:: 元の資料 ::

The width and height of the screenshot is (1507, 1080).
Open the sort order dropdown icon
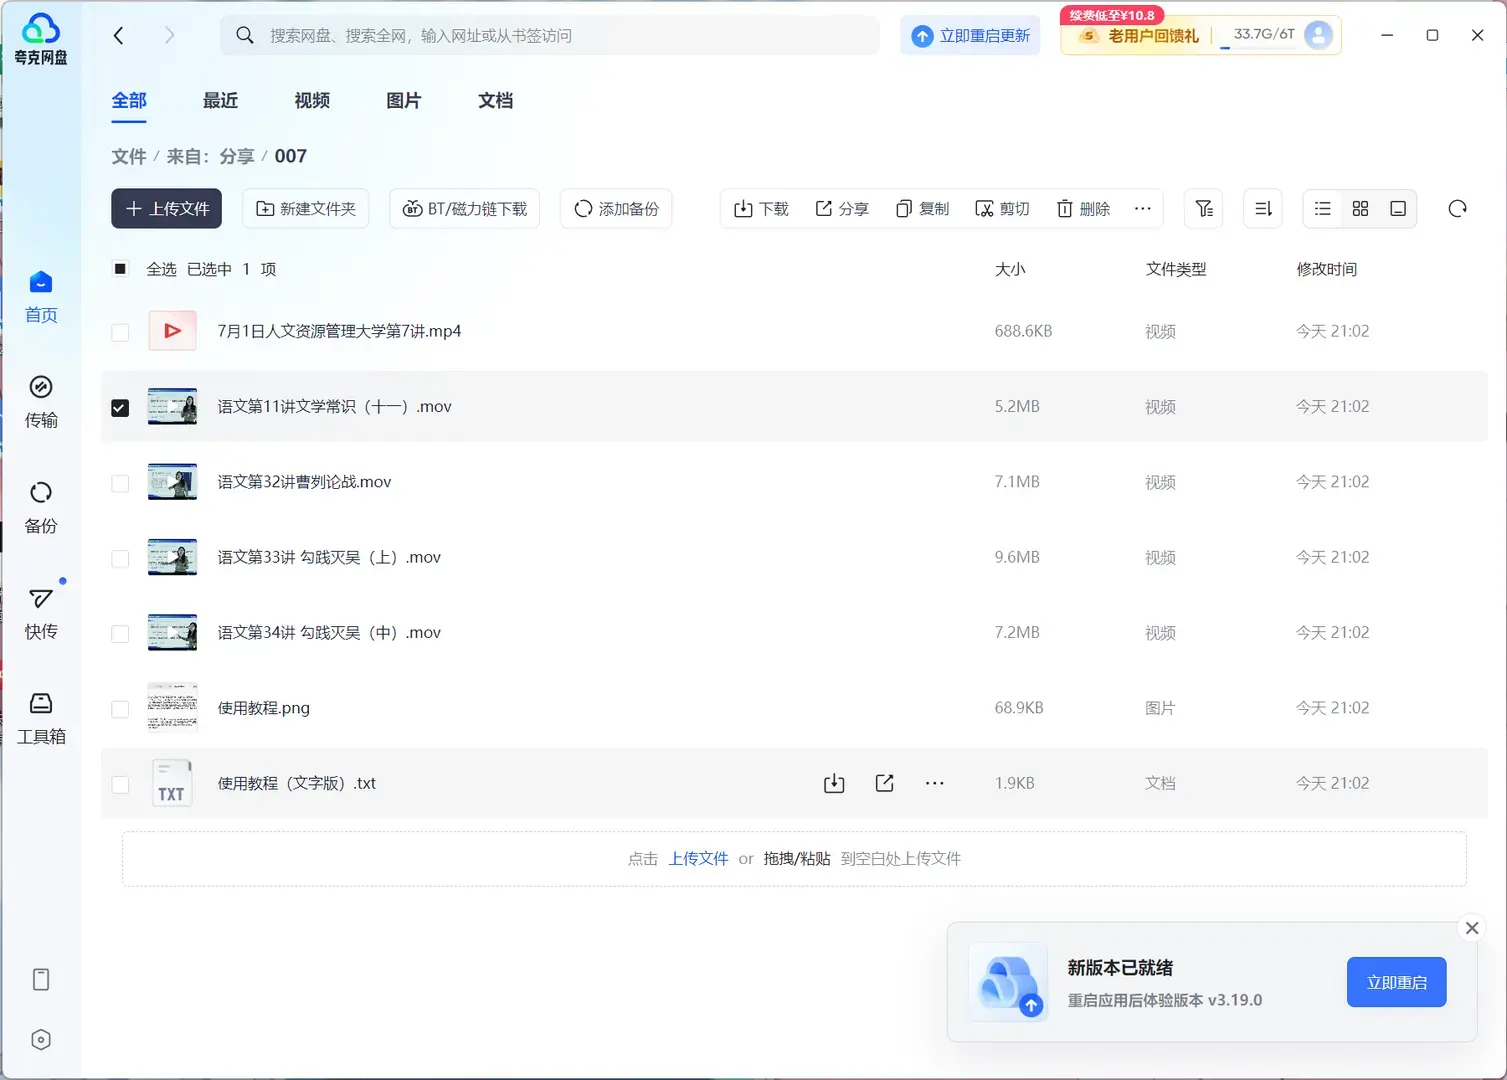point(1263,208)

:::
:: 元の資料 ::

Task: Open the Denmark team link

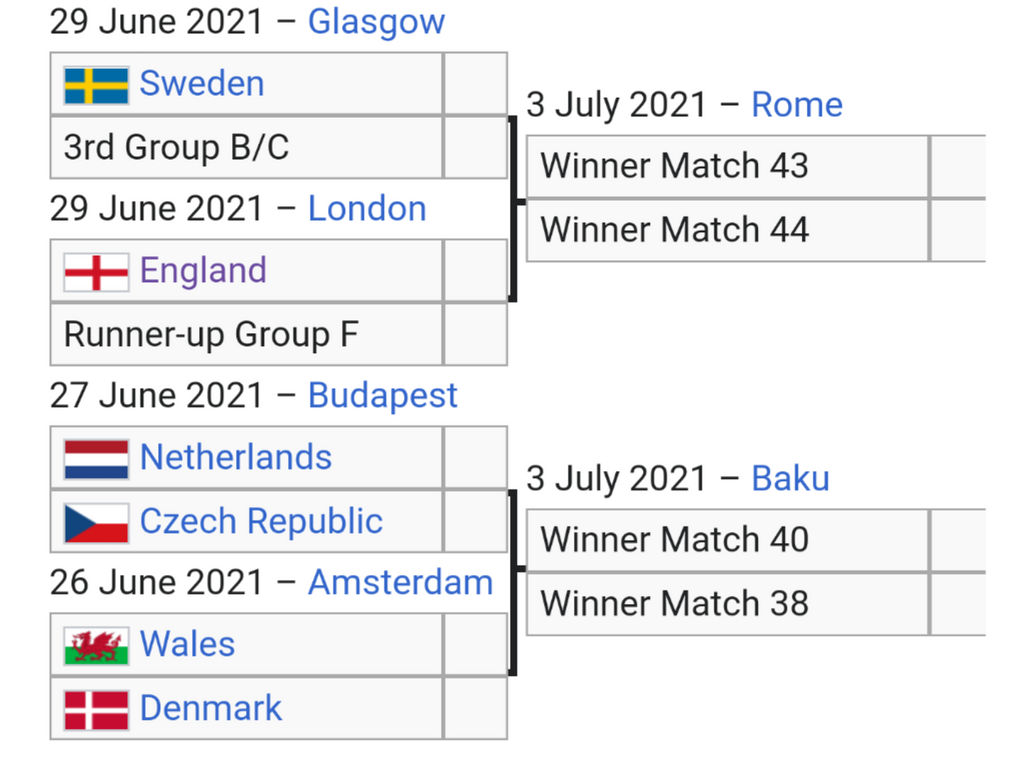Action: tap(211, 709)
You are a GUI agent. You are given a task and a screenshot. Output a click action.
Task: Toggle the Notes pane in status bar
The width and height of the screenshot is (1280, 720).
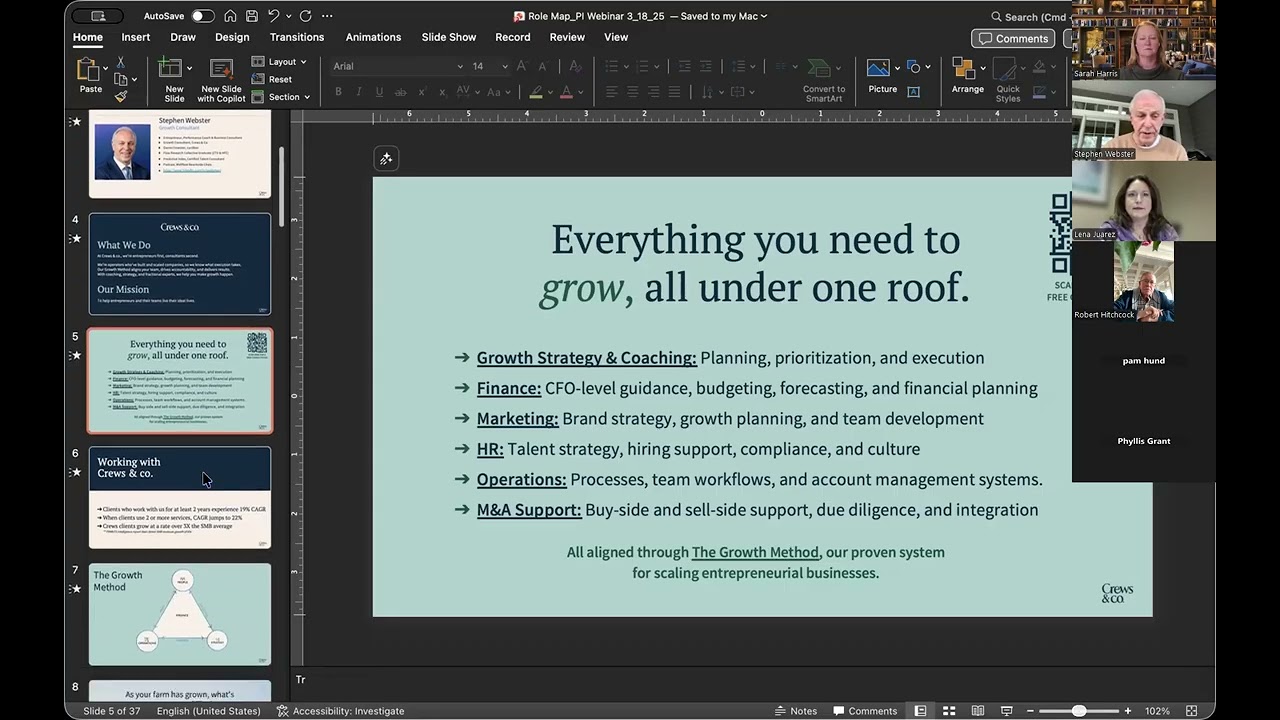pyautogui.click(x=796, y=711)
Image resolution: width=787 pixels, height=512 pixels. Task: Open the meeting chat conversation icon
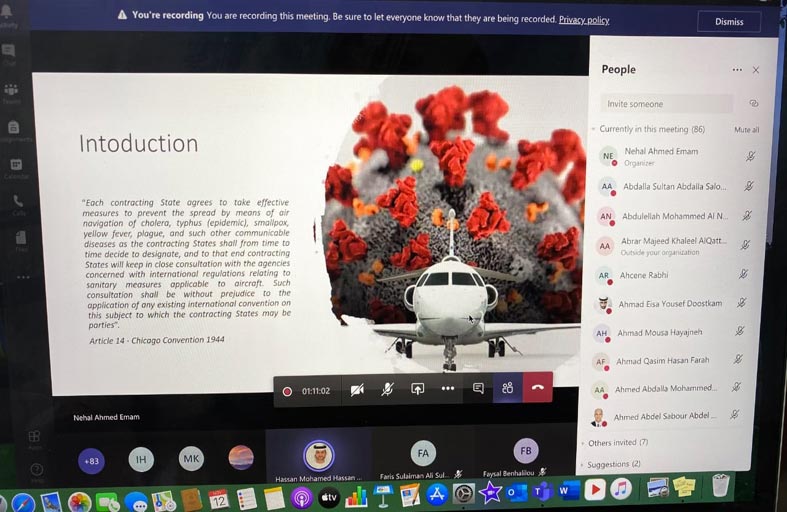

:::
:: 元の資料 ::

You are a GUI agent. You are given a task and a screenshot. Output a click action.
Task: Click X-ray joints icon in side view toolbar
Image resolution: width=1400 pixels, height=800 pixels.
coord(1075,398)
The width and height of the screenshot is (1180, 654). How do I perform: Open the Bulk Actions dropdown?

:::

取り組む作業
「The width and height of the screenshot is (1507, 1080).」の行から始めて「point(1263,208)」の行で終わる部分を、「dropdown」を「menu」に変え、ほかはそのままにしてもう一度書いてください。画像は答えに入れないでください。

練習の答え
The width and height of the screenshot is (1507, 1080).
Open the sort order menu icon
point(1263,208)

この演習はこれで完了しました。